Exercise
State how many lines of the material below contain the word "computer". Add nothing else.

*** Begin section ***

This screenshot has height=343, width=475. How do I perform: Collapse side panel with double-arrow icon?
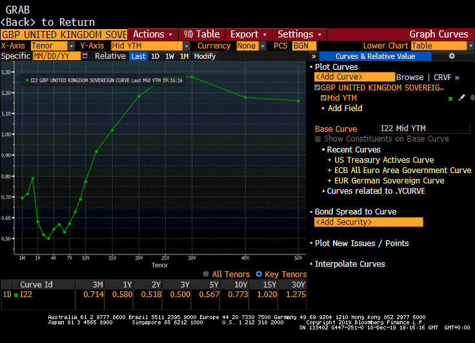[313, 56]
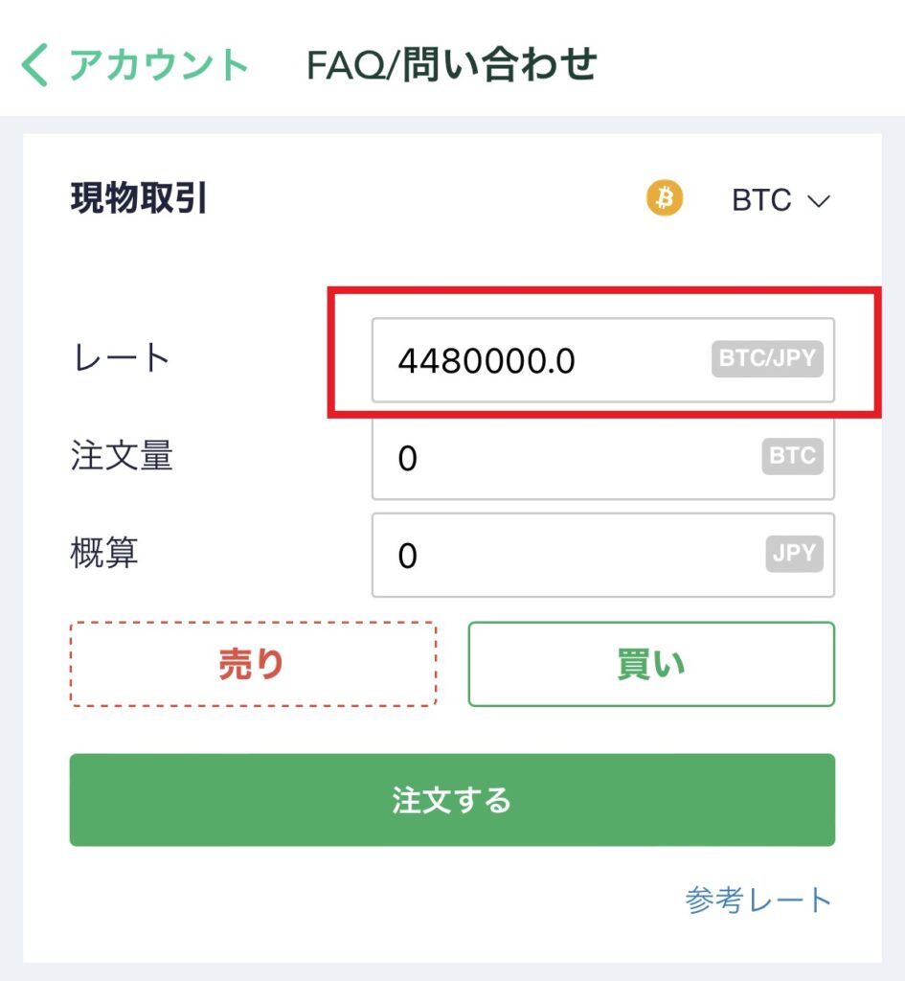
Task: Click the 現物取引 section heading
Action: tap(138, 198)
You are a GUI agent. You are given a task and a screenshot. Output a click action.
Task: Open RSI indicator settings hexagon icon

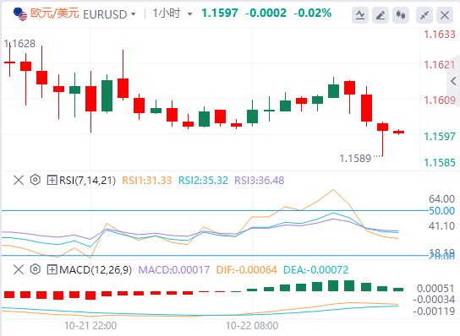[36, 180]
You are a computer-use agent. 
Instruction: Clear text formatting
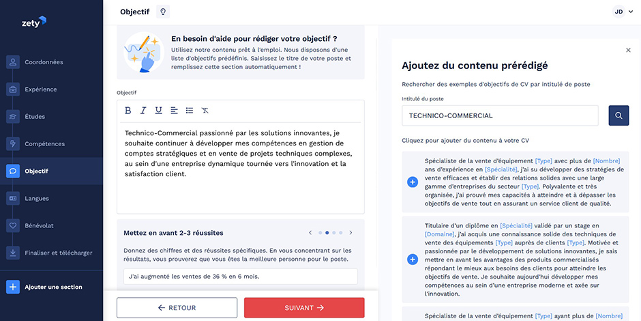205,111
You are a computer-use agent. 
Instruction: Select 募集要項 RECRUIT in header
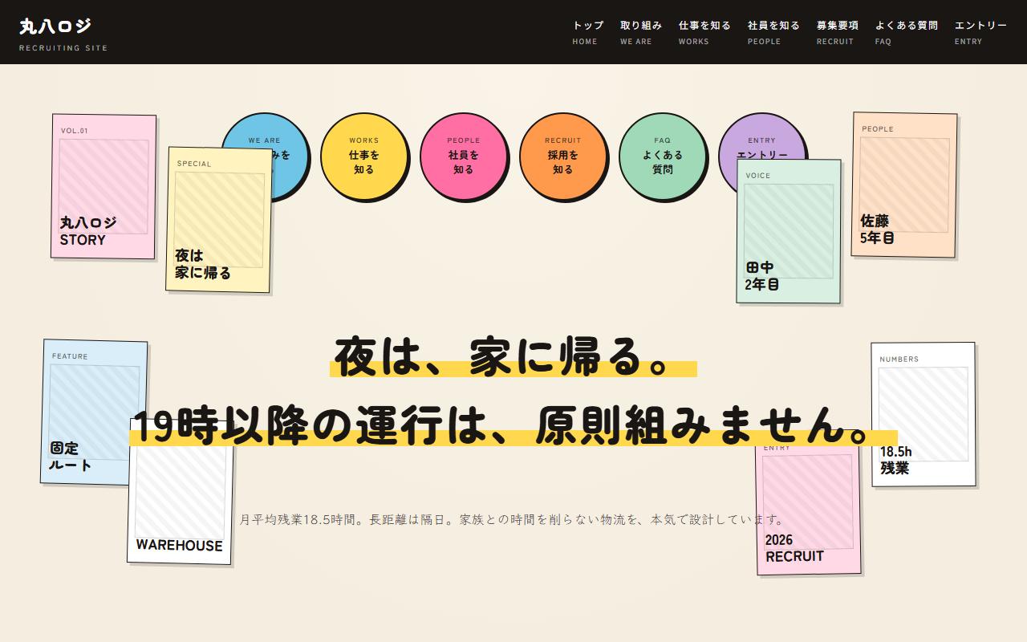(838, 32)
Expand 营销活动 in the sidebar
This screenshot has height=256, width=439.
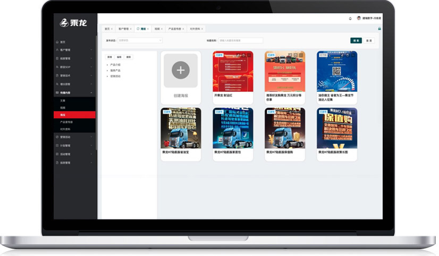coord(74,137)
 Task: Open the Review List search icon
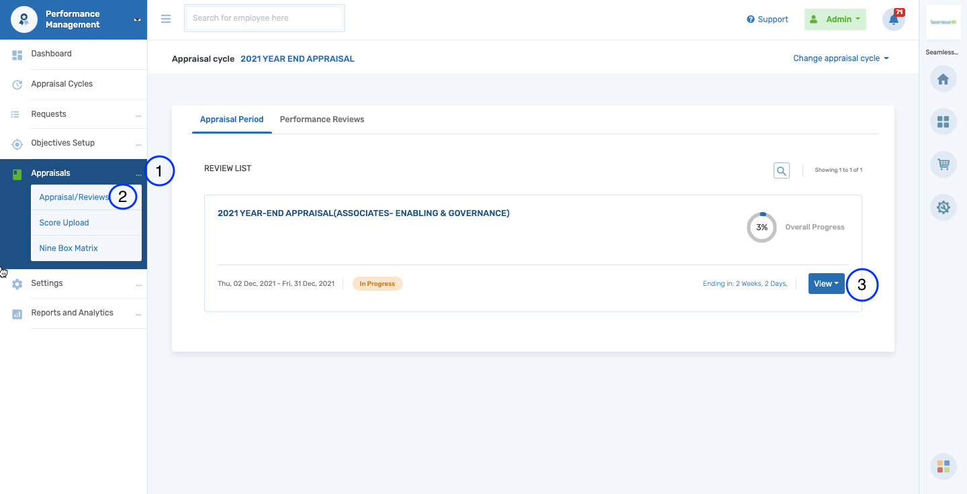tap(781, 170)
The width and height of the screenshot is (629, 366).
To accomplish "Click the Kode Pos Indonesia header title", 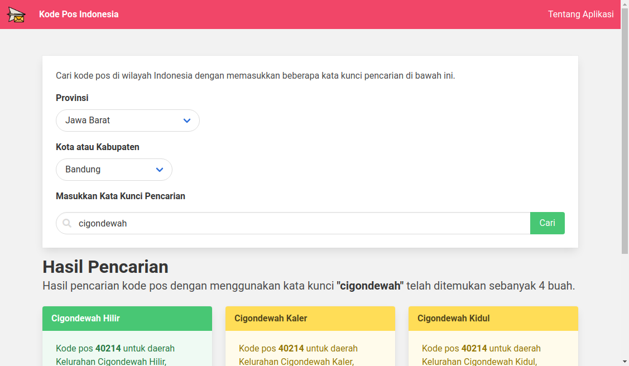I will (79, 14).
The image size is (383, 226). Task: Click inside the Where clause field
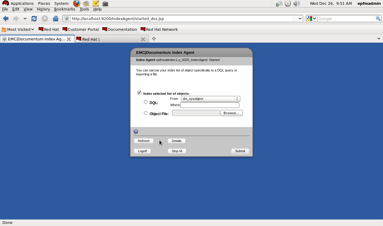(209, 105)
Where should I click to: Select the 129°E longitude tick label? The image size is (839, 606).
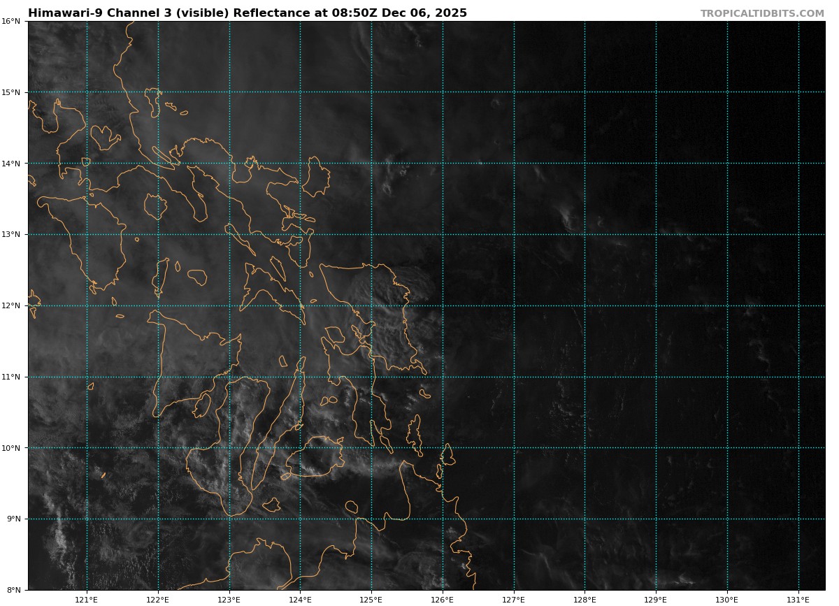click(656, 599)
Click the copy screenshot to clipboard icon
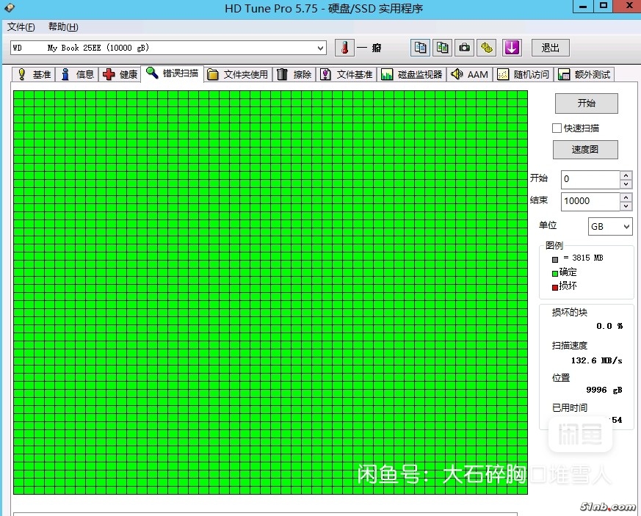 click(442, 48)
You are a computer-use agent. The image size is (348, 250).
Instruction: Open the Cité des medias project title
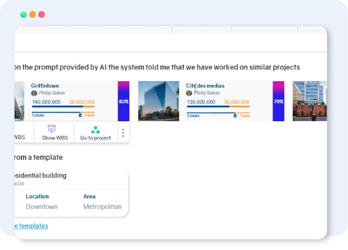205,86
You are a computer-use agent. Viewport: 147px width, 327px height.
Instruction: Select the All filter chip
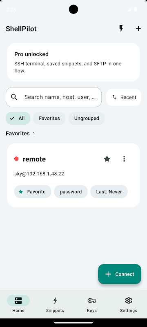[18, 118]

*** End section ***

Answer to this problem
4